**REQUIRED TASK 1**
Using the test-score article, answer:
(a) What does "middle 50%" mean?
(b) What ACT Composite range does it list for the University of Massachusetts Boston?
(c) What kind of school does it call the University of Massachusetts Boston?
**REQUIRED TASK 2**
Print the stretch of the test-score article from "Maximize Your ACT/SAT" through "you can apply.", word for word.

**TEXT**

▬▬▬▬▬▬▬▬▬▬

Maximize Your ACT/SAT Score, But Just Focus on One Test
The most efficient way, hour-for-hour, to improve your college admissions chances is to study for the ACT or SAT and get the highest score you can.
Your SAT/ACT score is a very important factor in admissions. Having a score above a school's average range greatly improves your odds of admission, but if you are below their admitted student range, your odds go down. So it's important to get the highest possible SAT/ACT score for you, as it will give you flexibility in terms of where you can apply.
As an example, here are the middle 50% SAT and ACT ranges for four popular colleges in the Boston area. Middle 50% means these are the ranges of scores in the middle of their accepted applicant pool. This means a score above the middle 50% range puts you in line with the top 25% of their applicants, and a score below it puts you in the bottom 25% and makes you a less likely admit.
SAT Math 750-800
SAT Evidence-Based Reading & Writing 710-770
ACT Composite 33-35
ACT English 34-36
ACT Math 31-36
Harvard is one of the most competitive colleges in the country. As such, their SAT and ACT ranges can be intimidating. Notice that their middle 50% ranges for the SAT end at 770 or 800, meaning that the top 25% of admits have perfect scores on those sections. To be competitive at Harvard, you need SAT section scores at least in the 700s, but the closer to 800 you are, the better chances you have.
SAT Evidence-Based Reading and Writing 660-730
SAT Math 680-770
ACT Composite 31-34
Boston College is also a competitive college in the Boston area. While BC isn't quite as competitive as Harvard, you need SAT section scores in the low to mid 700s to be a competitive applicant, while any scores 650 or lower would make your admission less likely.
SAT Evidence-Based Reading and Writing 650-720
SAT Math 690-790
ACT Composite 30-34
ACT English 31-35
ACT Math 27-33
Boston University is a large, top-50 university. Like with BC, SAT section scores in the 600s would put you in line with their middle 50% of admits, while anything lower than 600 would make you less competitive, and anything higher than 760 would make you quite competitive. BU and BC's ACT scores ranges are very similar.
University of Massachusetts Boston
SAT Evidence-Based Reading and Writing 500-610
SAT Math 510-610
ACT Composite 20-27
ACT English 20-30
ACT Math 19-26
The University of Massachusetts Boston is a public research university. Section scores in the 600s or higher would make you quite competitive, while anything lower than a 500 would put you towards the bottom half of their admitted students.
As you can see, the higher your SAT or ACT score is, the more colleges you can apply to competitively. For example, if you had a 1400 on the current SAT, with 700 on each section, Harvard would be a reach, but you would be in line with the admitted students at Boston College and Boston University and competitive at U Mass Boston. But if you had a 1000/1600, with about 500 on each section, you would be in line with admits at U Mass Boston, but the other schools would all be reaches.
In short, it's smart to maximize your ACT or SAT score to give yourself the most options when applying to college.

▬▬▬▬▬▬▬▬▬▬

**GIVEN MATERIAL**
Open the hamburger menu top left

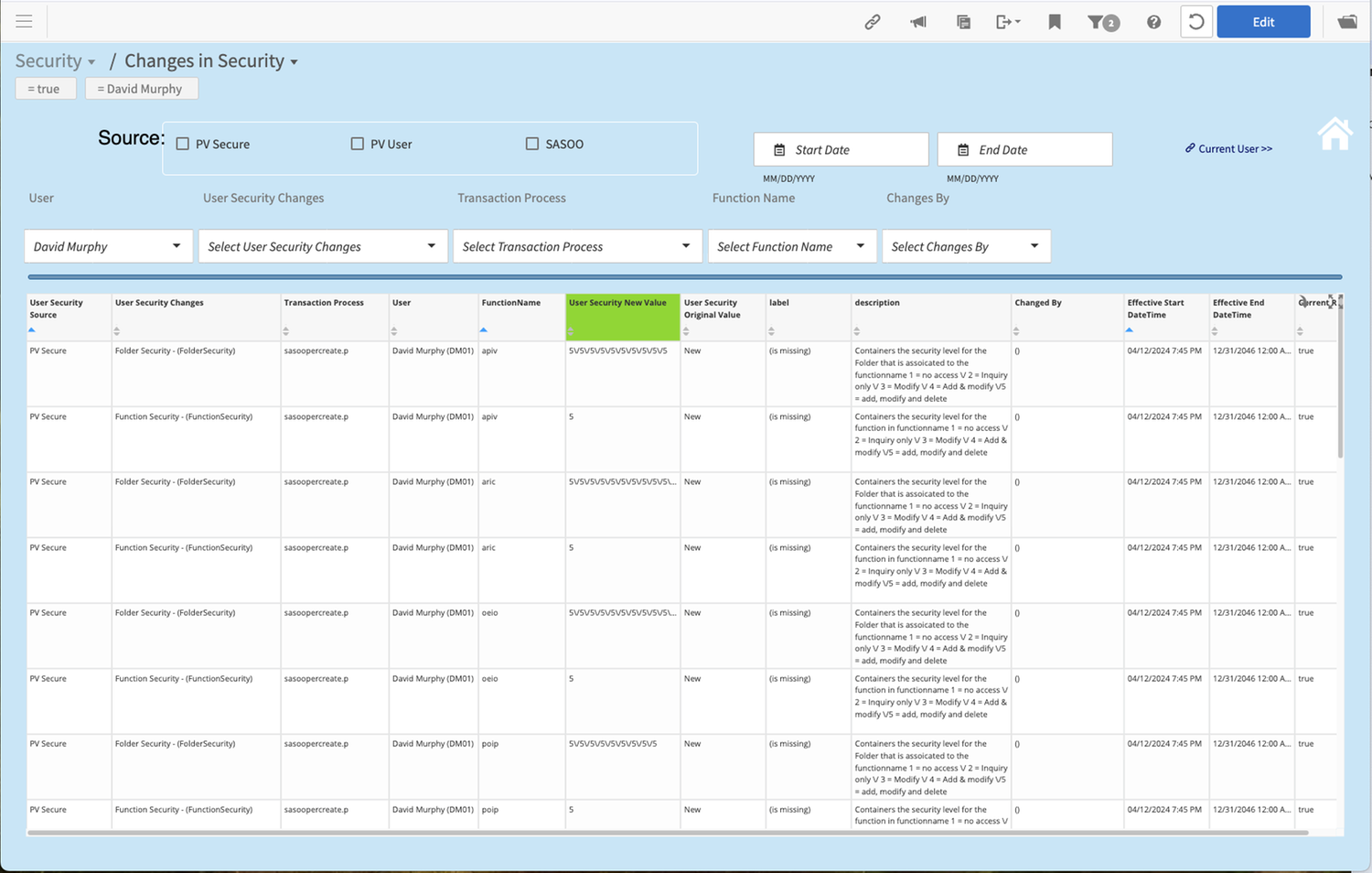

▬▬▬▬▬▬▬▬▬▬

**TASK ANSWER 1**
(a) The ranges of scores in the middle of a college's accepted applicant pool.
(b) 20-27.
(c) A public research university.

**TASK ANSWER 2**
Maximize Your ACT/SAT Score, But Just Focus on One Test
The most efficient way, hour-for-hour, to improve your college admissions chances is to study for the ACT or SAT and get the highest score you can.
Your SAT/ACT score is a very important factor in admissions. Having a score above a school's average range greatly improves your odds of admission, but if you are below their admitted student range, your odds go down. So it's important to get the highest possible SAT/ACT score for you, as it will give you flexibility in terms of where you can apply.